··· Text shown ···

Today, the Feast of St. Joseph, is the baptismal name day of Joseph Ratzinger, who chose as his regnal name, Benedict.

Here is a tweet from a canceled titan of the Church. It is an honor to live at the same time as the great Card. Zen. It is also Card. Zen’s name day! Joseph Zen Ze-kiun!

Wouldn’t it be something if in the next conclave, which some say might not be too far off, the electors decided that someone unable to vote was elected?  Card. Zen. Imagine.  Could Zen, even at his age, do for China what Wojtyla did for the Soviet bloc?

Or…. speaking of elderly candidates how about…  remember these?

Imagine…

… the votes are counted and the results ring in the Sistine Chapel.  Stunned, awe-filled silence prevails.

There is a moment of bustling consultation at the main table of the officers of the conclave.  Several of the Cardinals and personnel slip out the door to the Gospel side of the main altar.

Time passes.  As the Cardinal Electors wait, some being to stir, to gather in small groups, and move about and the sound of voices slowly rises in the great painted barn.

There is a sudden tapping on the microphone to get their attention and everyone returns to his place.  The main door of the chapel opens.  A momentary swirl of porpora sacra and paonazza.  

A small figure dressed in white in a wheel chair is escorted into the nave surrounded by officials of the conclave.  As if from the sacral sense in the very marrow of the men whose burden it is to bear the color of martyrs, one by one they remove their birettas and bow to the man in the chair.

In the chair.

In the absence of the Dean of the College, who had been unable to enter the conclave due to age, the Vice Dean approaches the diminutive focus of their collective minds and hearts.

Vice Dean: “Acceptáste electiónem de te canónice factam de Summum Pontificem?” (Do you accept your canonical election as Supreme Pontiff?)

B16: Non accepto.  (No.)

Vice Dean: “Quo nómine vis … eehh… non acceptas? Ma.. come… cosa…?” (By what name do you wish … uh… you don’t? But… how… what…?)

···

**Work required**
Extend the conclave text beyond its final line. The entries are unrelated to the conclave text.

··· Supplied data ···

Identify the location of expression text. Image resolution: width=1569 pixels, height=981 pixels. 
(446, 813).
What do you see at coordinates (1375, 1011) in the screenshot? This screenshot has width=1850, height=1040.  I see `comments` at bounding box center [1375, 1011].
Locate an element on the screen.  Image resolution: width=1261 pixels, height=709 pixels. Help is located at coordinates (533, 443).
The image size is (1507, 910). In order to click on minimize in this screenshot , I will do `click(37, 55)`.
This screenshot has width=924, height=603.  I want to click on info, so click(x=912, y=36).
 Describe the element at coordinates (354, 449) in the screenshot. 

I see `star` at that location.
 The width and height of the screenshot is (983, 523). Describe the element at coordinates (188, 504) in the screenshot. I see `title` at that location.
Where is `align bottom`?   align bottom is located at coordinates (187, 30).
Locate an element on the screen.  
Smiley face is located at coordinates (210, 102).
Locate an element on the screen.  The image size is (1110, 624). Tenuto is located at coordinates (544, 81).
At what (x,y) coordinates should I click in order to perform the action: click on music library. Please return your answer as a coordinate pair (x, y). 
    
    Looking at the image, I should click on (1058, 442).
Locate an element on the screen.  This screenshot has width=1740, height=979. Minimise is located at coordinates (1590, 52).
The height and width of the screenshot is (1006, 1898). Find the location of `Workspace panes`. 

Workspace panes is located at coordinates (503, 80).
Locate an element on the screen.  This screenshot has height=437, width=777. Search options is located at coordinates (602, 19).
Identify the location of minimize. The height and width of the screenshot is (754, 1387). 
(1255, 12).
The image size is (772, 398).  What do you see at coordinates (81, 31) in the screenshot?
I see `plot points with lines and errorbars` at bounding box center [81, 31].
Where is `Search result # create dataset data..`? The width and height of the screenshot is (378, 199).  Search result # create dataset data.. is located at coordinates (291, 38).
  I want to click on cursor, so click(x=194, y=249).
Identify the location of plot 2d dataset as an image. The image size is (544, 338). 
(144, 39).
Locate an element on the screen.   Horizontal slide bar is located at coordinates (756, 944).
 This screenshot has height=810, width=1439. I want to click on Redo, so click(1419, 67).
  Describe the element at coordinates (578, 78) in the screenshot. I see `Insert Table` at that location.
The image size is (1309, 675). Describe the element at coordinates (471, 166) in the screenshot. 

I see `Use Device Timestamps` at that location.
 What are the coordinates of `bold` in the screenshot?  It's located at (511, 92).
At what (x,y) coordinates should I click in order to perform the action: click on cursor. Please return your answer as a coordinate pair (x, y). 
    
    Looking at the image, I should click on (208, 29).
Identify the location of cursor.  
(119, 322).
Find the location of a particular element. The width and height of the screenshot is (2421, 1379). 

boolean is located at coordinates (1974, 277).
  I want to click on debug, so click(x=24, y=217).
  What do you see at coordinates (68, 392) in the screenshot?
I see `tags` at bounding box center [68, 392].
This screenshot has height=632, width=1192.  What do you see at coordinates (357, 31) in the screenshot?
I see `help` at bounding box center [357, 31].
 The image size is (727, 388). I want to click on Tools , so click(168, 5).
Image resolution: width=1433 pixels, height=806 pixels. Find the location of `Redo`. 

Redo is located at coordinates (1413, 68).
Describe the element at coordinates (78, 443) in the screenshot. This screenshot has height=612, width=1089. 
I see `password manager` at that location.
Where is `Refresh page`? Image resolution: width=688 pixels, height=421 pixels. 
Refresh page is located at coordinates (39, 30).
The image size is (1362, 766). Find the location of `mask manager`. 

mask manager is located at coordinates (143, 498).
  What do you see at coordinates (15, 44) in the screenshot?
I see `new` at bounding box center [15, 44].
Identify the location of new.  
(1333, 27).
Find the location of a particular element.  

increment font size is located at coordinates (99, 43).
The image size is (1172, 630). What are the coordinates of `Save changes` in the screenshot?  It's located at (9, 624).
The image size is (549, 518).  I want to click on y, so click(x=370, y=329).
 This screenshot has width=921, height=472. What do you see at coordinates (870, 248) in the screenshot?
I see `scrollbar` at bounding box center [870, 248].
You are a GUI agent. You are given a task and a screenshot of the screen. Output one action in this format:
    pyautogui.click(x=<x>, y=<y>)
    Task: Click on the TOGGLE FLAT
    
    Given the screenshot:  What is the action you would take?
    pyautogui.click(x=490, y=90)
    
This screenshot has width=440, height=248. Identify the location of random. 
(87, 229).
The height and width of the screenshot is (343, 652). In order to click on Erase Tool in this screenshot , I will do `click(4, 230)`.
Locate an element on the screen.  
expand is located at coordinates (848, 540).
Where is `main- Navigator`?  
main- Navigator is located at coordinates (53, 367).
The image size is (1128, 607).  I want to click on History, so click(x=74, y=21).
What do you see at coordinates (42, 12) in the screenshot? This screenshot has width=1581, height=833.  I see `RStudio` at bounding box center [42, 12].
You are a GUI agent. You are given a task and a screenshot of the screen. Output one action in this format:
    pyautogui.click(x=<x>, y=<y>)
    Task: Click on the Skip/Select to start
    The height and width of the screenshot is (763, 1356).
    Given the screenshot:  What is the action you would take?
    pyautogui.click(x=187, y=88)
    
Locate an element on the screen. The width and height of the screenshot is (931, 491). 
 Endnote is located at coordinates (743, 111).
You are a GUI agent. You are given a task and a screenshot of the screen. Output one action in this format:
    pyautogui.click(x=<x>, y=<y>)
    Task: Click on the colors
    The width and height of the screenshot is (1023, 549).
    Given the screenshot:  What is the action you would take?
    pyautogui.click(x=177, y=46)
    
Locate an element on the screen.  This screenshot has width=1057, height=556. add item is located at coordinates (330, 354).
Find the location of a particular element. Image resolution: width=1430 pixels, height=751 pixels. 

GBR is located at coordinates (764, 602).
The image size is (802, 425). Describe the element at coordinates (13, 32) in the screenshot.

···

**The reply**
B16: Acceptare nuper non possumus quod iam hic abhinc decima septima annos acceptavimus. Apud vos declaramus Nos iam Vicarium Christi esse. Ministerium actuosum Episcopi Sedis Romanae renuntiavimus sed non Christi munus Vicarii. Munus retinuimus illud et retinemus retinebimusque usque ad ultimum cordis saltum Nostrae. Acceptare idcirco hanc electionem modo a vobis factam in Summum Pontificem Nobis non licet. Iamdudum Sumus Pontifex, Christi iam Vicarius.

[Gasps.  All eyes turn back to the man in white.]

Aliquod autem mutare desideramus.

Eminentissime ac Reverendissime Domine Decane! Interoga Nos iterum, quo nomine volemus vocari.

Vice Dean: S…S… Sanctissime P.. Pater… quo nomine vis vocari… nunc?

B16: Vocabor nomine … Petri Romani.

PR (continuing): Priusquam Nos nuper aperte praebebimus, opportet nos multa et difficiliora prodigia Vobis adaperire. Solea mea extenta, facitote vero adorationem, non modo inurbano et saeculari sed ut Sanctae Romanae Ecclesiae Cardinalibus et omnium Clericis gradum decet. Tempus fugit. Incipitote et, adoratione expleta, una cum vobis magnam in renovationem incipiamus.

PR to the Vice Dean [quietly]: Verta, care frater, mea verba latina in linguam italicam. Iste Iesuita non capit quidquam. Et inveni, sodes, aurantii gusti Fantam. Areo.)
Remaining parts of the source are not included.